For the current study, the team turned to the National Land Cover Database, which divides each county into 30-meter-square plots and identifies the environmental composition of each plot. Categories include urban developed or open space, forest, grassland, shrubs and agricultural cover.
“We took the average of different types of land cover and the per capita Medicare spending in a county and compared these two while controlling for several socioeconomic and demographic factors like age, sex, race, median household income, health care access and health behaviors,” Becker said.
The Centers for Medicaid and Medicare Services adjust the Medicare expenditure data to reflect differences in health care costs and health-risk profiles in different regions of the U.S., he said.
The analysis revealed that each 1 percent of a county’s land that was covered in forest was associated with an average Medicare expenditure savings of $4.32 per person per year, Becker said.
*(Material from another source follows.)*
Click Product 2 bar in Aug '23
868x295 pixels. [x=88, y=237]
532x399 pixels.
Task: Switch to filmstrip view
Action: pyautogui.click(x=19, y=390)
“If you multiply that by the number of Medicare fee-for-service users in a county and by the average forest cover and by the number of counties in the U.S., it amounts to about $6 billion in reduced Medicare spending every year nationally,” he said.
Adding the effects of shrublands increases the estimated savings to $9 billion annually.
As a follow-up to these findings, Becker, Browning and their colleagues are looking at individual health and environmental data in a collaboration with Kaiser Permanente in California.